Two Ecuadoran plant species are named after her and her husband, botanist Bruce MacBryde, and the tree Psychotria olgae in Chagres National Park in Panama is named in recognition of her work.

A native of Guayaquil, Ecuador, Olga Sabina Herrera Carvajal graduated as valedictorian from the Colegio Normal Rita Lecumberry in her hometown. She taught elementary grades, high school Spanish, Ecuadoran history and natural sciences and supervised teachers in training at Colegio de la Inmaculada, Colegio Normal Rita Lecumberry, Escuela Republica de Argentina and Colegio Americano.

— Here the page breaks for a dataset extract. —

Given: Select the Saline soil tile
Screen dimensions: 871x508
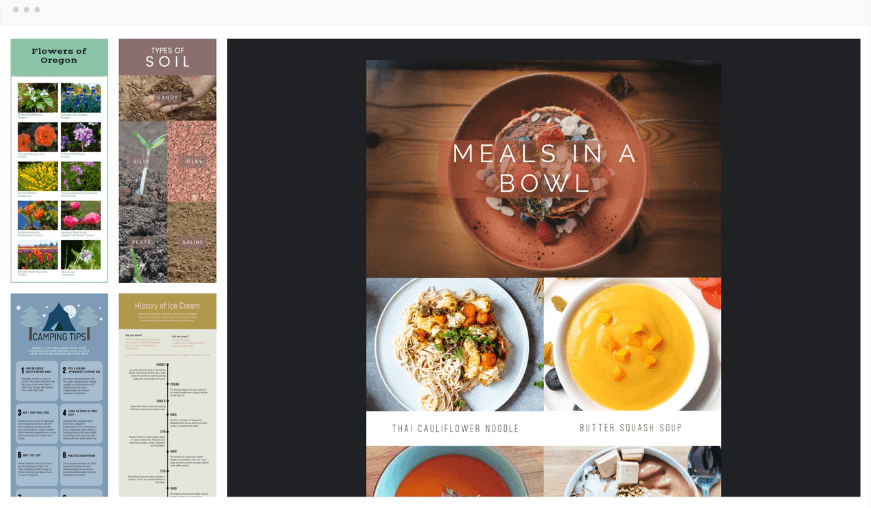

While teaching, she also took courses and twice graduated as valedictorian from the Universidad de Guayaquil, in 1963 receiving a secondary school teaching certificate in natural sciences and in 1964 a bachelor’s degree in botany.

After a year at the University of Houston, she received a teaching assistantship and in 1968 a master’s degree in biology from St. Louis University. She conducted her taxonomic research at the Missouri Botanical Garden, where she met her husband.

From 1970 to 1972, Herrera MacBryde chaired and taught in the biology department of Pontificia Universidad Catolica del Ecuador in Quito. She and her husband co-founded the university herbarium, which has become a main center in Ecuador for botanical research.

In addition to her husband of 38 years, she is survived by a son, Brendon Douglas MacBryde, and a sister.